HALIFAX — La petite population de baleines noires de l’Atlantique Nord, en danger critique d’extinction, est depuis longtemps confrontée à la consanguinité. Mais une nouvelle étude scientifique, menée par des chercheurs de l’Université Saint Mary’s à Halifax, fait état d’une découverte encourageante.
Même si la consanguinité semble limiter le nombre de veaux nés chaque année, elle n’a pas d’impact sur la diversité génétique, un trait essentiel à la survie de toute espèce.
«Le fait qu’ils conservent cette diversité génétique est un très bon signe pour leur avenir, a souligné Carla Crossman, doctorante au département de biologie de l’université. Nous ne perdons pas la diversité génétique aussi vite que ce serait le cas autrement. (Mais) nous ne savons pas pourquoi.»
En octobre dernier, le Consortium des baleines noires de l’Atlantique Nord estimait qu’il restait 356 baleines noires de l’Atlantique Nord sur la planète.
La nouvelle étude évaluée par des pairs, publiée mercredi dans la revue Royal Society Open Science, indique que les chercheurs ont initialement découvert que la plupart des femelles baleines noires de l’Atlantique Nord ne donnaient pas naissance à des petits tous les trois ans, comme le font généralement les femelles de la population beaucoup plus importante du sud.
«L’intervalle est beaucoup plus élevé dans la population (du nord)», a affirmé Mme Crossman, ajoutant que certaines femelles matures de l’Atlantique Nord n’ont jamais donné naissance.
L’équipe de recherche, qui comprenait des scientifiques d’autres régions du Canada et des États-Unis, a déterminé grâce au séquençage du génome que le niveau de consanguinité de chaque femelle n’avait rien à voir avec sa capacité à donner naissance.
«Il n’y avait pas de relation claire entre le degré de consanguinité d’une femelle et son succès reproductif, a indiqué Carla Crossman. Mais ce que nous avons découvert, c’est que tous les individus de la population avaient une plus grande diversité génétique que ce à quoi on pourrait s’attendre, compte tenu de la taille de la population.»
Grande diversité génétique malgré tout
L’équipe a rapporté une autre découverte clé basée sur des recherches antérieures sur les paires mère-veau connues et les triades mère-père-veau connues: les veaux hautement consanguins n’apparaissaient pas dans la population. Les chercheurs pensent que les fœtus consanguins meurent dans l’utérus.
«Nous pensons qu’il y a une augmentation du taux de perte fœtale due à la consanguinité», a expliqué Mme Crossman.
«Cela explique en partie le faible succès reproductif que nous observons. (…) Quel que soit le mécanisme, il maintient la diversité génétique dans la population, car tous les veaux sont plus diversifiés génétiquement que prévu.»
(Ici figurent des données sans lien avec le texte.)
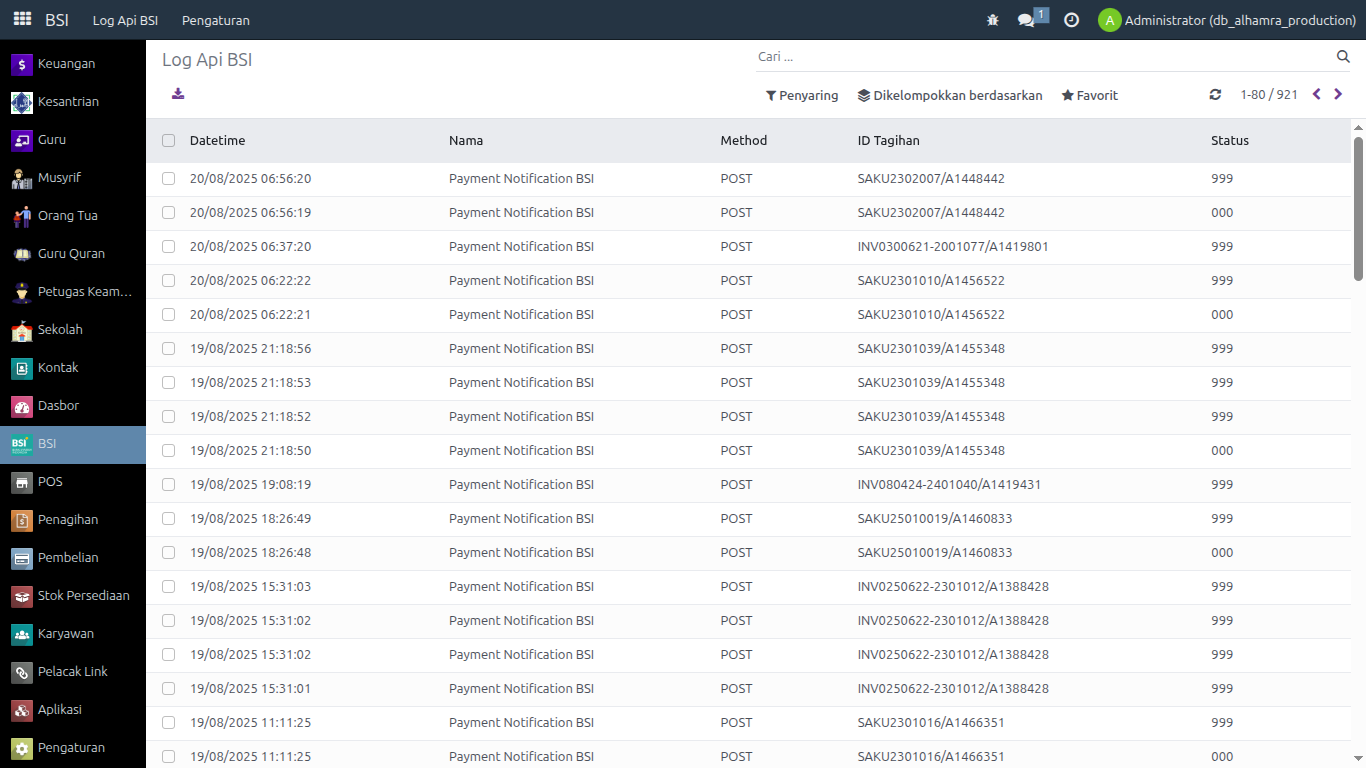This screenshot has width=1366, height=768.
Task: Click the search magnifier icon
Action: (1343, 57)
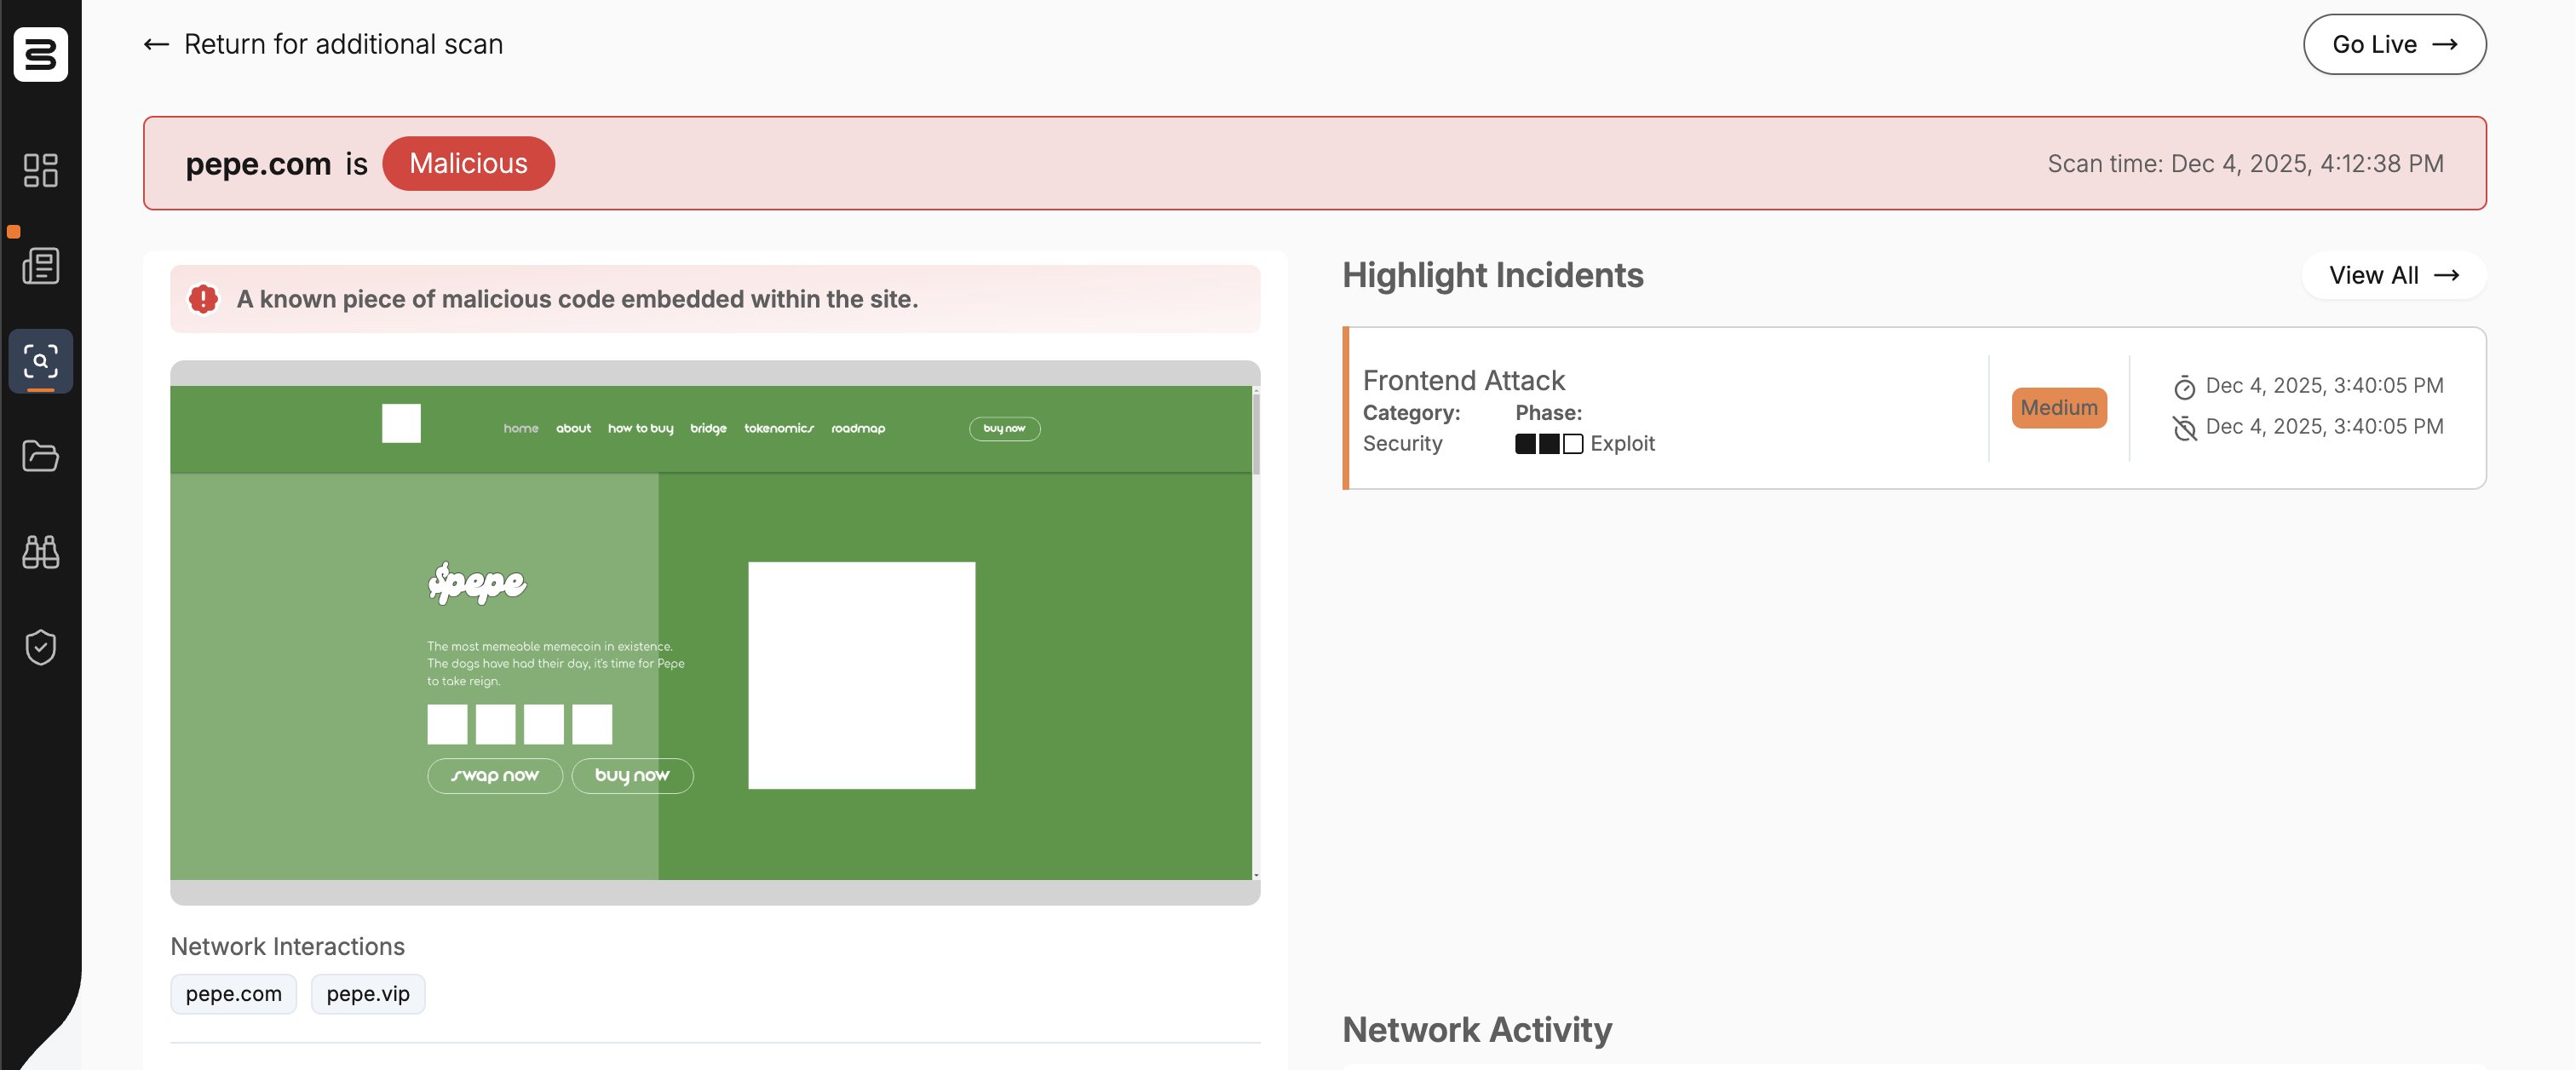This screenshot has height=1070, width=2576.
Task: Click the Exploit phase progress indicator
Action: click(x=1548, y=443)
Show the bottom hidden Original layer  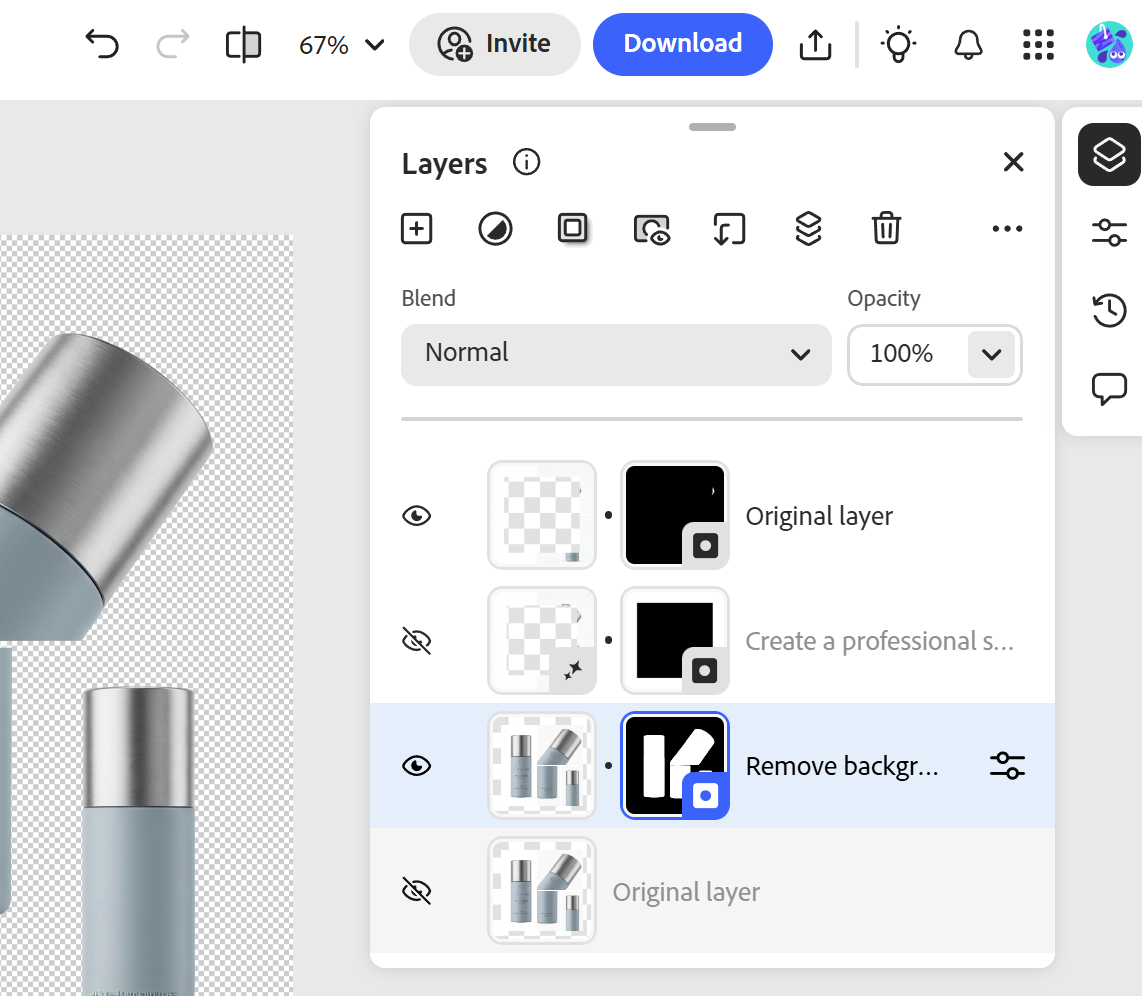[416, 891]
Ce «mécanisme» a probablement permis aux baleines d’éviter les mutations néfastes causées par la consanguinité, a-t-elle déclaré.
«Cela signifie qu’ils peuvent persister un peu mieux avec une petite taille de population.»
Le nombre de blessures en augmentation
Les résultats de l’équipe pourraient être utilisés pour «recalibrer» les attentes des responsables de la gestion de la population de baleines noires de l’Atlantique Nord, a-t-elle déclaré.
Malgré les bonnes nouvelles concernant la génétique, Mme Crossman a déclaré qu’aucune de ces découvertes n’a beaucoup de sens à moins qu’il n’y ait une diminution substantielle du nombre de baleines tuées par des collisions avec des navires et des enchevêtrements avec des engins de pêche, qui sont les principales causes de mortalité de cette espèce.
L’automne dernier, le Consortium des baleines noires de l’Atlantique Nord – un groupe de scientifiques, de membres de l’industrie et de représentants gouvernementaux qui étudient les baleines – a déclaré que les dernières données montraient que le nombre de blessures d’origine humaine était en augmentation.
En 2022, les décès ne dépassaient pas les naissances – un bon signe – mais les militants pour l’environnement restent inquiets que l’espèce soit encore en voie d’extinction, car bon nombre de ces blessures entraîneront la mort, tandis que d’autres baleines blessées pourraient ne pas être en mesure de se reproduire.
Jusqu’à présent cette saison, cinq baleines noires de l’Atlantique Nord empêtrées ont été repérées dans les eaux canadiennes, dont un mâle adulte connu sous le nom de Dropcloth, repéré samedi au large de la côte nord-est du Nouveau-Brunswick, près de l’île Miscou.